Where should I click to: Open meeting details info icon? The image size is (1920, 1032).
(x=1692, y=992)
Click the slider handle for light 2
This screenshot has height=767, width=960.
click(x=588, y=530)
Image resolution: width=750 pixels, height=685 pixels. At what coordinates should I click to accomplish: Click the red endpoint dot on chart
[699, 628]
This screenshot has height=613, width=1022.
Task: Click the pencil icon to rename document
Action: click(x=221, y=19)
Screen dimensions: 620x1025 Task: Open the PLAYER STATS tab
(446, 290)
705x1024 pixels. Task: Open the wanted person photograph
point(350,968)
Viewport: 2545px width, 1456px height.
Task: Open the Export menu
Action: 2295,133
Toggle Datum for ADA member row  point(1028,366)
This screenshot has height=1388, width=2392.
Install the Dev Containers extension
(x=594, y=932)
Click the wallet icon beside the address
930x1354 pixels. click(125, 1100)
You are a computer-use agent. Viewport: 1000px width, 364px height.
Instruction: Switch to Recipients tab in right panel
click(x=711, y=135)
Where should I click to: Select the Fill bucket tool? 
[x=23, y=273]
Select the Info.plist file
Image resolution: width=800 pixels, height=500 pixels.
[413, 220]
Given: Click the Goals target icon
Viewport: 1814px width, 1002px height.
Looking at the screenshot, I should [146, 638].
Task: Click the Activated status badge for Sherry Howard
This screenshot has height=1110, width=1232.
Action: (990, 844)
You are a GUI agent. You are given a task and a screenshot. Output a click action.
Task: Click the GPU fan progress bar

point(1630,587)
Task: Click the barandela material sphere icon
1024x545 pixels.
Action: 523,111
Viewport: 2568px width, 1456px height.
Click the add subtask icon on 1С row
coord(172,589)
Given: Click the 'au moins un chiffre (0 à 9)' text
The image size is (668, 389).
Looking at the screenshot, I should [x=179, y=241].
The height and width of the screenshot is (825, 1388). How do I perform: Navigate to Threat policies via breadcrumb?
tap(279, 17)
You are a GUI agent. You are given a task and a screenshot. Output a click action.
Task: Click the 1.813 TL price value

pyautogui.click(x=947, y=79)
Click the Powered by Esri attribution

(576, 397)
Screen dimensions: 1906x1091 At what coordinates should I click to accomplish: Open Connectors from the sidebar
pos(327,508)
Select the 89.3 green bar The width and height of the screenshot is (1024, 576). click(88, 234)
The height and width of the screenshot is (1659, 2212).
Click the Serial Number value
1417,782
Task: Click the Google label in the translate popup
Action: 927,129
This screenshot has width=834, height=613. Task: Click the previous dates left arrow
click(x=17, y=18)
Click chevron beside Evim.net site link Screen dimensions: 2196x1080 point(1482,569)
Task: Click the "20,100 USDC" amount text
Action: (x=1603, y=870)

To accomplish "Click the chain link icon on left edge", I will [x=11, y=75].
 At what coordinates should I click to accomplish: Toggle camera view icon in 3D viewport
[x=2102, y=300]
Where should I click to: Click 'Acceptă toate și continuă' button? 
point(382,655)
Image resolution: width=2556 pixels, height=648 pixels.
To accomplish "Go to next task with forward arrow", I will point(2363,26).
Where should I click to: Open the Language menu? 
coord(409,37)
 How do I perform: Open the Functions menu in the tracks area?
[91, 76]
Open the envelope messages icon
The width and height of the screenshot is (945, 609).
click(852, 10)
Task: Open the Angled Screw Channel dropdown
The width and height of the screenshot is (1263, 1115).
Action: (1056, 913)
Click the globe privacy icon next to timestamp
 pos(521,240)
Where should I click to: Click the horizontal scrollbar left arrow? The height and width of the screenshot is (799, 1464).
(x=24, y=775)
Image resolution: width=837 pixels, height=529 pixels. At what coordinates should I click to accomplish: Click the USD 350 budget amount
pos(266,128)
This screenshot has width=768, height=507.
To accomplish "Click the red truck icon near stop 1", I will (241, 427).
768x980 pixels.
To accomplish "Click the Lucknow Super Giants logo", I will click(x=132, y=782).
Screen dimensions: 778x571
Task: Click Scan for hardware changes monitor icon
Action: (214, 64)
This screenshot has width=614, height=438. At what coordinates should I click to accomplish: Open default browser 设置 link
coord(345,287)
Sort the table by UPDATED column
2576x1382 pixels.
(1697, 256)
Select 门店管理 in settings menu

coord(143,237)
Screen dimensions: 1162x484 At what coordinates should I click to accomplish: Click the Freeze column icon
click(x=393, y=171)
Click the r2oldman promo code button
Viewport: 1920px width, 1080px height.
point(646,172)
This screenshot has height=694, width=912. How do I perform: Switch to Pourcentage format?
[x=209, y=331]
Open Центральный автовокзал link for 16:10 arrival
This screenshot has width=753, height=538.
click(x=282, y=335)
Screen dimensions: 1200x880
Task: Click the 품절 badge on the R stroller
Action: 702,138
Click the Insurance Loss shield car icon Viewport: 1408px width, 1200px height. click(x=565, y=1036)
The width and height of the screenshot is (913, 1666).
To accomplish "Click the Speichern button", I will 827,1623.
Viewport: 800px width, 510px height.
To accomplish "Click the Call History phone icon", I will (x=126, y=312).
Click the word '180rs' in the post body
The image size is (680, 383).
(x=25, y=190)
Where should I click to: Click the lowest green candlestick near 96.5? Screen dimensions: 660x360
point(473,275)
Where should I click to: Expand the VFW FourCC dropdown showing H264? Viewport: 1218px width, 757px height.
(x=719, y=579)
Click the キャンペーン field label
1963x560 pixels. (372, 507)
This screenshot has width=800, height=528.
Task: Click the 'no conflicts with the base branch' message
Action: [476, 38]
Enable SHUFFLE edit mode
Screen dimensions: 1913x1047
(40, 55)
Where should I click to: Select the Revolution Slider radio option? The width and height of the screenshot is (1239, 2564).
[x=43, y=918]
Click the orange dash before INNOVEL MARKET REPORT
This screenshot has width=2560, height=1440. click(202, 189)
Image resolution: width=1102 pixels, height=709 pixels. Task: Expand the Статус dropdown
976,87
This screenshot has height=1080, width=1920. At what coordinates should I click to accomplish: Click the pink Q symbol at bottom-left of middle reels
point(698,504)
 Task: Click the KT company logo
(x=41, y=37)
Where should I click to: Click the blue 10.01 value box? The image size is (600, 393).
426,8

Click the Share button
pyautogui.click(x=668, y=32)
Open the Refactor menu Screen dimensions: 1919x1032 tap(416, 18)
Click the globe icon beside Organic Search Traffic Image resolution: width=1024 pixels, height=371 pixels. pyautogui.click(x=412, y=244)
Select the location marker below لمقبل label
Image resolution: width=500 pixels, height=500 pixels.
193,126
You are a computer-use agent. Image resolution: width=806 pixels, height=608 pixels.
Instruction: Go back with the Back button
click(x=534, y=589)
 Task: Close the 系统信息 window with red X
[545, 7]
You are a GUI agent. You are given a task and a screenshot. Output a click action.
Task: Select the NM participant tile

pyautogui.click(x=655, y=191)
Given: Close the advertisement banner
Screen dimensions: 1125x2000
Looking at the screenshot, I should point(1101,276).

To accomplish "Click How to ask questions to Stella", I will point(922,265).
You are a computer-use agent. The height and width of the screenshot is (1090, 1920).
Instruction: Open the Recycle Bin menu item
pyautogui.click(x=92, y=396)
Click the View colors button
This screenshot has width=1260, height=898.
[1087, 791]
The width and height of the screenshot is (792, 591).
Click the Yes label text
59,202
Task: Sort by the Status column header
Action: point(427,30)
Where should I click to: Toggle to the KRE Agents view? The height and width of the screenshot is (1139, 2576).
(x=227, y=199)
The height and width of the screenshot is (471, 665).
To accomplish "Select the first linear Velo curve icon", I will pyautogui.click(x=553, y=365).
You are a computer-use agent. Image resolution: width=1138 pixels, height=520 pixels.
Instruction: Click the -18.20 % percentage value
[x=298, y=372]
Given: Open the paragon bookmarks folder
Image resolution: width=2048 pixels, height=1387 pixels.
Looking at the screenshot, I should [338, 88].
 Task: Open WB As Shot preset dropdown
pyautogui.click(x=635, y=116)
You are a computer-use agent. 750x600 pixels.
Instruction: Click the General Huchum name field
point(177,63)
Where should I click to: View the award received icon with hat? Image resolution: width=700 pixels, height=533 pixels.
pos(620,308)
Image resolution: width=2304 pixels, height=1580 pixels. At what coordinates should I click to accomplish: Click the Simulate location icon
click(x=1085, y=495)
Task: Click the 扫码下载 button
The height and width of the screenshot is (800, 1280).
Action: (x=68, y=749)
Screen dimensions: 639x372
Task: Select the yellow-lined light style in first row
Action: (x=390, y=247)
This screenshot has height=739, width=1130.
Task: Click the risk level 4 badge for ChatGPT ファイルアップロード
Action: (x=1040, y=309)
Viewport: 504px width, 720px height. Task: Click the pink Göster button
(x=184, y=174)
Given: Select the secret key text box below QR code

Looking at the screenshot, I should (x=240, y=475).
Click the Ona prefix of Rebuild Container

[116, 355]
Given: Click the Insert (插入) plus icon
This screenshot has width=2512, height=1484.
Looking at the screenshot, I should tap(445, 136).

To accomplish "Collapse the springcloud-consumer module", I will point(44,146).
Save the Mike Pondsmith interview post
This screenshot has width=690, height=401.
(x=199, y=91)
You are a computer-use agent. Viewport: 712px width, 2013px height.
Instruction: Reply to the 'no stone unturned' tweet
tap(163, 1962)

==================================================

## What the task requires:
Please edit the entries from the line with "Click chevron beside" up to and including the line with "point(382,655)", replacing "3D viewport" with "3D view" and leaving everything else unchanged. Give only those lines.

## Finished answer:
Click chevron beside Evim.net site link Screen dimensions: 2196x1080 point(1482,569)
Task: Click the "20,100 USDC" amount text
Action: (x=1603, y=870)

To accomplish "Click the chain link icon on left edge", I will [x=11, y=75].
 At what coordinates should I click to accomplish: Toggle camera view icon in 3D view
[x=2102, y=300]
Where should I click to: Click 'Acceptă toate și continuă' button? 
point(382,655)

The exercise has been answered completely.